Discover How Mistral Large 2, Claude 3.5, GPT-4o and Gemini 1.5 Pro Stack Up in an Addition Accuracy Test
Evaluating the Performance of Leading AI Models in Handling Long Sequences of Single-Digit Numbers
AI chatbots differ in their ability to handle long calculations involving single-digit numbers. This study aims to evaluate how effectively various AI models can add extended sequences of single-digit numbers. While LLMs are not designed to be calculators, understanding their limits in addition can provide valuable insights.
Method
I tested four leading AI chatbots—Mistral Large, Anthropic’s Claude 3.5 Sonnet, OpenAI’s GPT-4o and Google Gemini 1.5 Pro—to determine which one performs best in adding sequences of single-digit integers. Each model was assessed for its accuracy in adding these sequences.
Mistral was tested in two versions: its previous version and the newest version, Large 2 (which was released yesterday! 🚀). This comparison allows us to measure any improvements in performance.
The goal is to determine the maximum length of digit sequences that each chatbot can add accurately.
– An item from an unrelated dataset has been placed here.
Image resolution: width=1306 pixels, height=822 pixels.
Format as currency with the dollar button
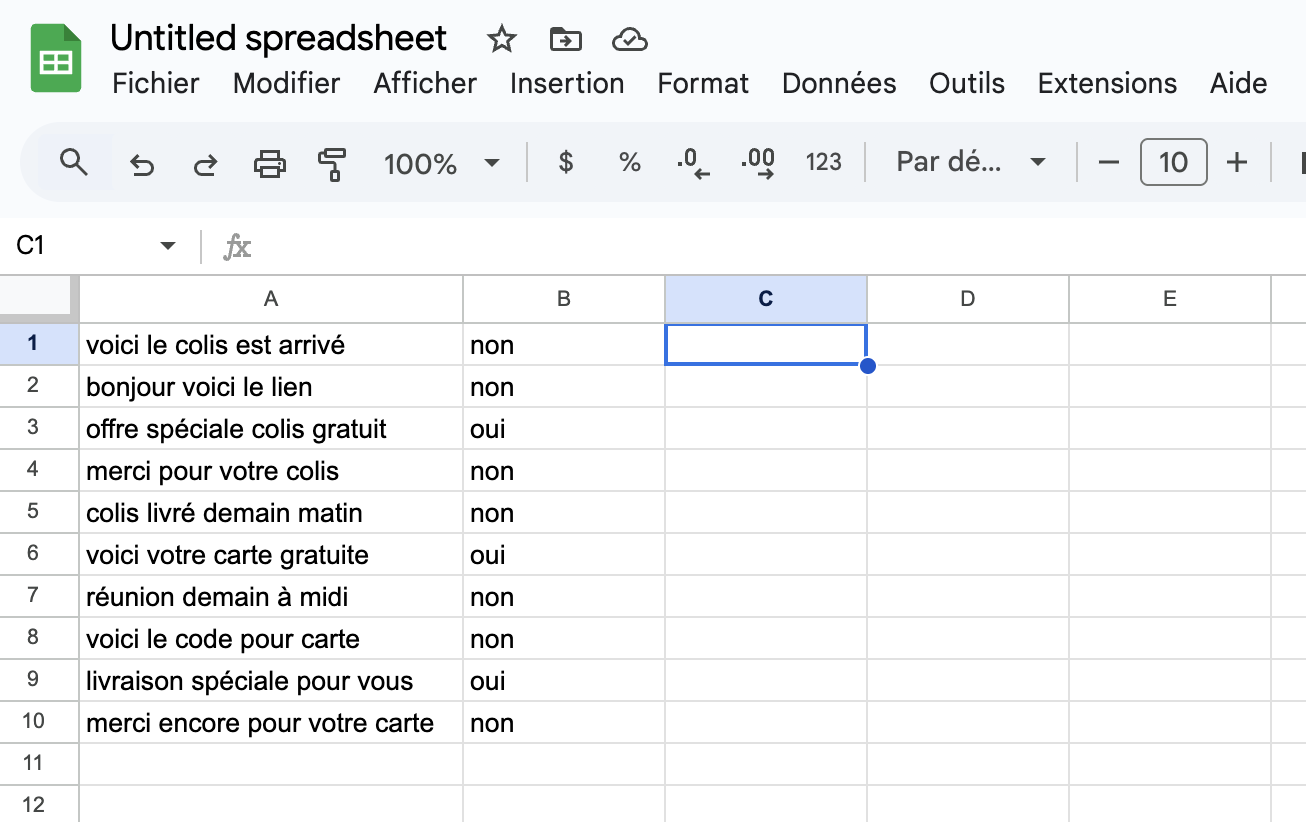coord(566,162)
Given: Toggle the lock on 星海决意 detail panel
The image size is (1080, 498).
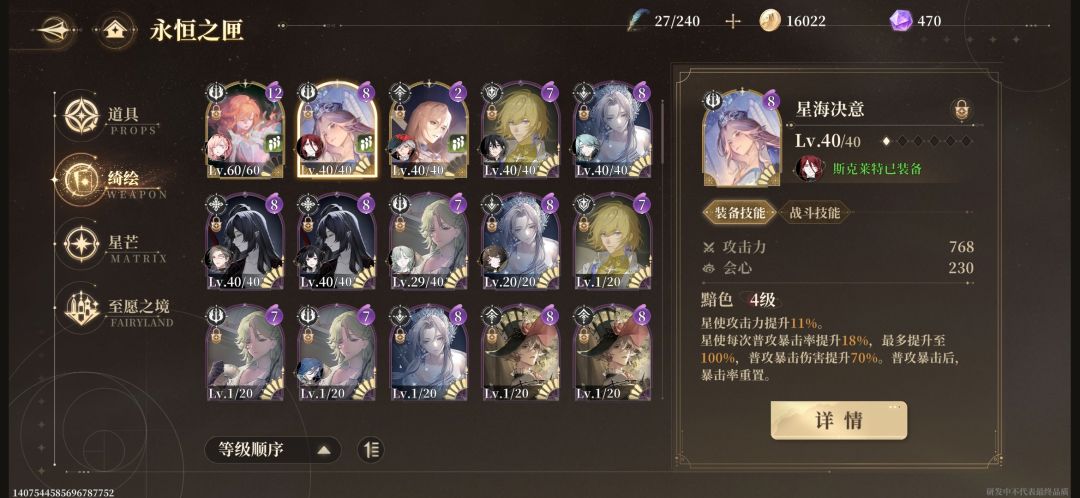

We started with short sequences and increased their length to find the limit of each model’s accuracy.
Sequences were randomly generated using a Python program. Each sequence length was tested five times with different sets of numbers to evaluate whether the chatbot fell into the Accurate, Hit-or-Miss or Inaccurate zones.
Results
Different models exhibited varying accuracy thresholds. Mistral Large performs best with sequences of up to 8 digits, consistently providing accurate results. Beyond this length, its accuracy declines and becomes inconsistent. For sequences between 8 and 15 digits, Mistral Large can be accurate some of the time. However, for sequences longer than 15 digits, Mistral Large falls into an Inaccuracy zone and consistently provides incorrect answers.
The latest Mistral Large 2 shows significant improvement. It can now handle sequences up to 101 digits before entering the Inaccuracy zone, compared to just 15 digits of Mistral Large.
Google Gemini 1.5 Pro is also accurate with sequences up to 8 digits but becomes consistently inaccurate with sequences longer than 22 digits.
Claude 3.5 Sonnet accurately added sequences up to 49 digits. Between 49 and 118 digits, its accuracy was inconsistent, and beyond 118 digits, it consistently provided incorrect results.
OpenAI’s GPT-4o accurately added sequences up to 74 digits long. It could manage sequences up to 671 digits, but its accuracy dropped when sequences were longer than 74 digits. For sequences longer than 671 digits, it became unreliable and entered the Inaccuracy zone.
In summary, GPT-4o is the most capable for addition tasks, accurately handling the longest sequences of single-digit numbers before entering the Inaccuracy zone. Claude 3.5 Sonnet ranks second, accurately adding sequences up to 118 digits. The latest Mistral Large 2 follows, demonstrating good performance but not as strong as Claude 3.5 Sonnet. Google Gemini 1.5 Pro and the previous version of Mistral are the least capable, as they accurately handle only shorter sequences of digits.
Conclusion
When using AI chatbots to calculate long sequences of numbers, it is important to be aware of their accuracy limits. This study specifically examined the addition of single-digit numbers. However, the accuracy of other operations, such as multiplication or handling double-digit numbers, might vary. Future research should explore these aspects to better understand the limitations of LLMs.